PCBackup earned 1000 total points
ID: 8180958
Your question leaves me with many of my own questions about your situation.  It is not entirely clear why this is not secure enough, but based on your statements, I'll take a stab at it.

Since you mentioned you're using a VPN between two locations, I'm going to guess that these communications, the asp.net application, and the SQL server are all private to just these two locations without any public access.  This seems secure enough to me, in that the VPN communications are all encrypted fully across the communications channel.

The reason for your concern with the new web server appears at first glance to be because this is intended to be a public web server.  Certainly, you could setup a web server on your private intranet, but then your concern would be unfounded.  So, I'm going to guess that you are concerned about opening up your private network to outside dangers.

Working on that assumption, the first order of business would be to make sure that your IIS server is completely hardened and protected.  No matter what else you do, if you lose control of your IIS server, you have the risk of penetration to the SQL server.  You will need to provide some trusted way for IIS to get to the SQL server, and if the IIS is compromised, then you might as well have no firewall to your SQL server.  This statement also implies that you should minimize the type of access to the server hosting the IIS web server.  Adding multiple services, like mail, web, and news, to this server only creates additional opportunities for break-in.

Secondly, you should setup the SQL server to limit access from very specific addresses, like only the web server ip address.  You should also consider some type of packet inspection on all network traffic to watch for questionable requests to the database server, in case the IIS server or other parts of the network are compromised.  This can be costly, but if you're really concerned about security, it is an option.

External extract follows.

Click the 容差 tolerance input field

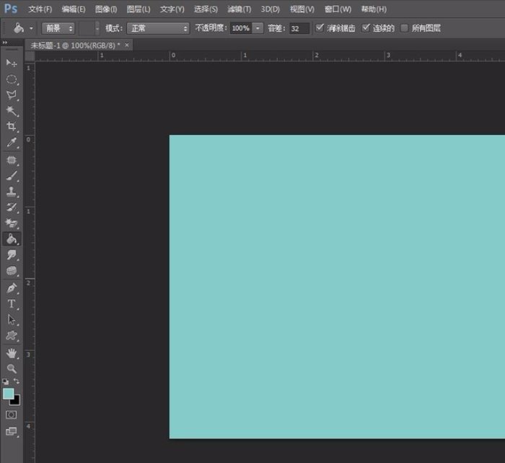pos(299,28)
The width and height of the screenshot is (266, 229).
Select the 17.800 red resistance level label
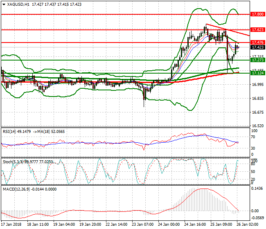(x=257, y=14)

Lastly, make sure all setup on the SQL server has been examined to insure no default passwords or access paths are available.  You should turn off all access to this server except through the SQL query from the web server and any internal applications.  Certainly, leaving it open to various access methods, even behind the firewall, offers the opportunity for a breakin through other doorways if a different part of your network is compromised from behind the firewall.  This might occur through remote dialup access in place in your organization or other creative hacker methods.  Since all of this is so complex, it really depends upon a full inspection of your network security, rather than just the connection between IIS and the SQL server.  This is something that deserves more than just a quick answer on this expert exchange website.

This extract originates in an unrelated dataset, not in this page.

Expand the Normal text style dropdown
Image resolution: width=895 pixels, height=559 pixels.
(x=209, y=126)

One last protective measure might be to setup an additional network connection on both the IIS server and the SQL server and connect them through a dedicated network just between the two servers.  This prevents any break-in through a firewall that is connected to a public network, but depends even more tightly upon proper lockdown of the IIS server.

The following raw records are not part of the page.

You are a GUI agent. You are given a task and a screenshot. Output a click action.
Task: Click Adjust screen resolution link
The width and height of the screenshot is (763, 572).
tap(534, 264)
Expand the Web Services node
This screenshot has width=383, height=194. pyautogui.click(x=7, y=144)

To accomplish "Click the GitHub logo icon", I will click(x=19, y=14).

In summary, system security is a complicated task that must be approached from many different angles because attacks can happen in so many different ways.  Whatever you do in your architecture, if you're running Microsoft servers, just make sure they are updated frequently and completely with all available patches.  If not, none of the rest of your effort matters.

LVL 33

Assisted Solution

shalomc earned 1000 total points
ID: 8203720
If you already have a VPN between the branches,
and if your IIS server will not be exposed to the Internet but only to the other branch,
AND if you trust the other branch (do not laugh, I've seen it before...),
THEN you can place the IIS server inside the firewall and not worry. Your protecton is as good as the firewall and the VPN products.